Para ele, “a desvalorização cambial resulta em maior inflação” e, “caso os salários não sejam reajustados, a renda real dos trabalhadores cai para benefício dos lucros dos capitalistas”.
Frente à questão do amigo liberal, a partir de minha perspectiva novo-desenvolvimentista, observo que nossa primeira obrigação como economistas é a de que os preços estejam certos.
Ora, quando a taxa de juros é alta, a taxa de câmbio se torna valorizada no longo prazo, e a taxa de lucro das empresas industriais é insuficiente para motivá-las a poupar e a investir (se tiverem algum lucro, é melhor para elas distribuir dividendos ou realizar aplicações financeiras).
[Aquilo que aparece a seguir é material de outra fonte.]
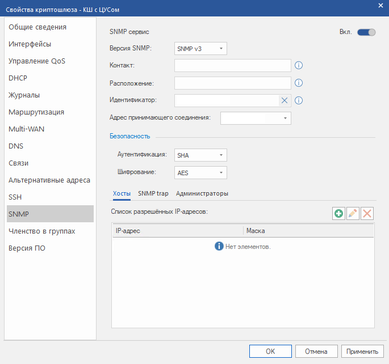
Task: Expand the Аутентификация SHA dropdown
Action: point(200,155)
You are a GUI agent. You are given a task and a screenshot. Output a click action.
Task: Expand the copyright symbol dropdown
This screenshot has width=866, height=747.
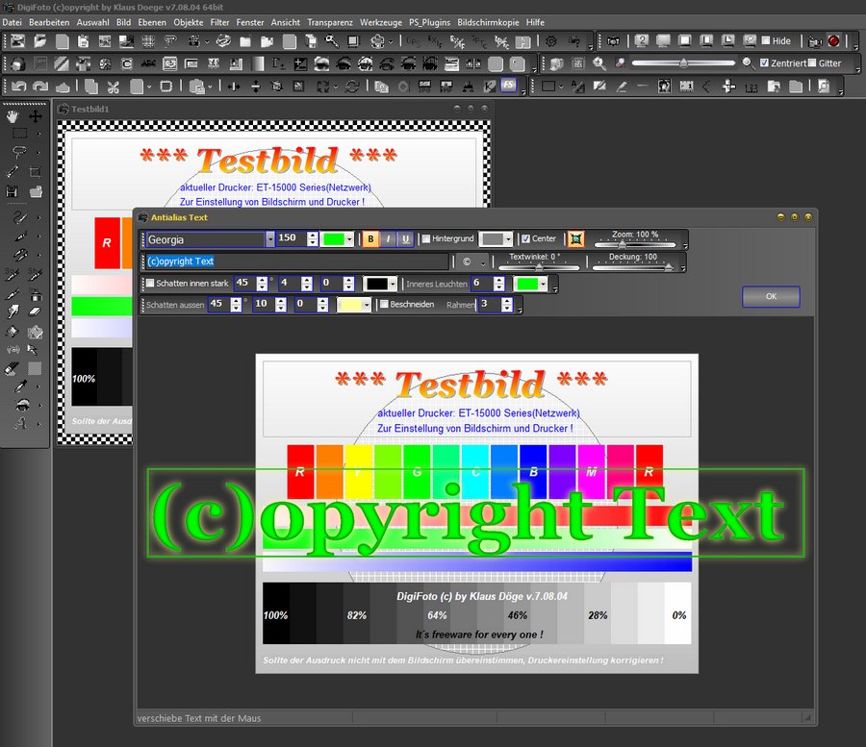[483, 261]
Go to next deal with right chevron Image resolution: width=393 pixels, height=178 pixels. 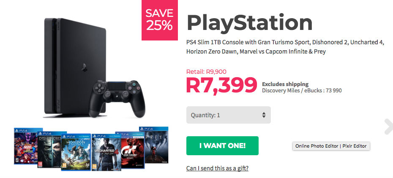pyautogui.click(x=388, y=127)
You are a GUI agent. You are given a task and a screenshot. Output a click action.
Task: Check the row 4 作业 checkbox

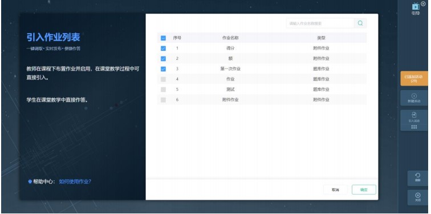(163, 79)
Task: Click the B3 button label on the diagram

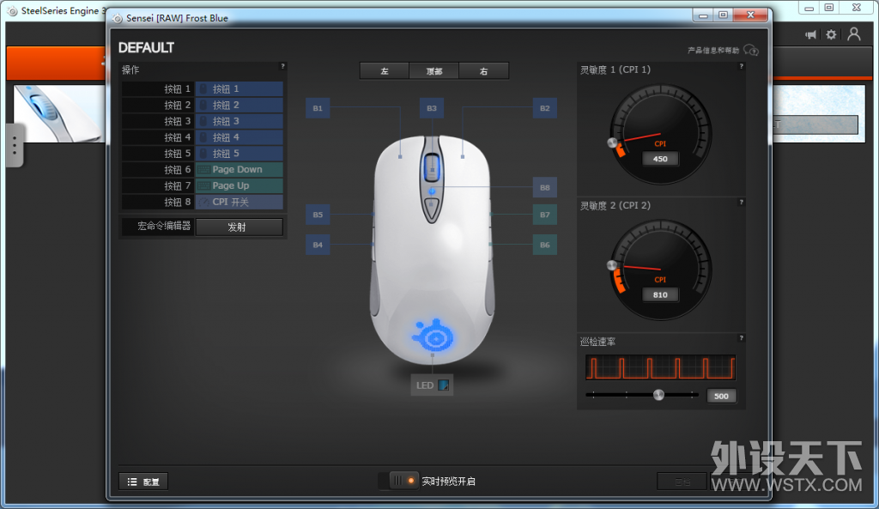Action: [432, 108]
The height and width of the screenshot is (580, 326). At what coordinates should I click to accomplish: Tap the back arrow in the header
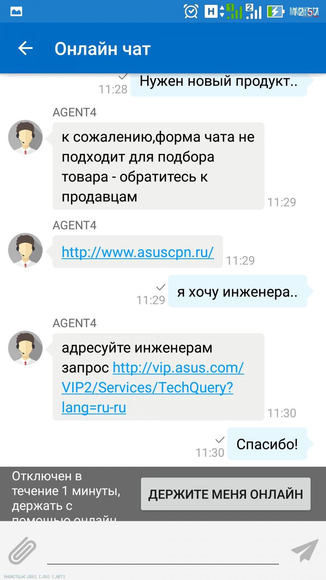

É inaceitável, portanto, deixar esses três preços macroeconômicos errados, fora do lugar.
Mas como depreciar o câmbio em um regime de câmbio flutuante, que deve ser mantido? A primeira coisa a fazer é ajustar as contas públicas e alcançar mais que um superávit primário, uma poupança pública, como Marcos corretamente afirma no seu texto. Isso baixará os juros, atrairá menos capitais externos, e depreciará o câmbio.
A não ser, naturalmente, que o Banco Central não esteja muito interessado em baixá-los porque acredita que o Brasil deve crescer com poupança externa ou porque acha que taxas de juros muito mais altas do que as dos demais países são necessárias para manter a inflação sob controle, ou porque bons juros interessam aos rentistas.
Mas não basta ajustar a conta fiscal e reduzir os juros. Se o país tiver a doença holandesa, como é o caso do Brasil, será necessário neutralizá-la.
Essa doença —uma desvantagem competitiva— estabelece para as commodities uma taxa competitiva, que é, entretanto, valorizada para a indústria. Por isso, é necessário neutralizá-la –o que significará, no caso brasileiro, um pequeno saldo em conta-corrente.
Para fazer isso, muitos países usaram tarifas aduaneiras, mas essas neutralizam a doença holandesa apenas do lado do mercado interno. A forma correta de neutralizá-la é por meio de uma retenção variável sobre as exportações de commodities, de acordo com seu preço internacional. É importante observar que o exportador nada perde, nem deve perder, porque o que ele paga em retenção recebe de volta em depreciação.
Por que, então, não se colocam juros e câmbio no lugar certo, se isso é essencial para que o Brasil deixe de ser uma economia semiestagnada desde 1995? Não é apenas porque o ajuste fiscal não interessa a ninguém, como todos nós sabemos.
É também porque, no curto prazo, o ajuste reduz o crescimento, como também a desvalorização o reduz. Principalmente, é porque os brasileiros estão viciados não apenas pelo populismo fiscal, mas também pelo cambial; eles estão acostumados não apenas com déficits fiscais, quando é apenas o Estado, mas também com déficits em conta-corrente, quando é o Estado-nação que gasta irresponsavelmente mais que arrecada.
Estão viciados pelo populismo cambial não exatamente porque, no curto prazo, a depreciação baixa os salários reais dos trabalhadores e aumenta o lucro dos capitalistas, como Marcos afirma. É porque, além disso, baixam em termos reais os rendimentos dos capitalistas rentistas sob a forma de juros, aluguéis e dividendos recebidos.
No capitalismo moderno, além dos empresários e dos trabalhadores, há os rentistas, estes geralmente herdeiros ou especuladores, associados aos financistas, que fazem a gestão de sua riqueza.
Ora, os rentistas e os financistas, que se tornaram muito poderosos, não querem ouvir falar nem de juros nem de câmbio. Esse poder é o desafio maior que as democracias modernas enfrentam.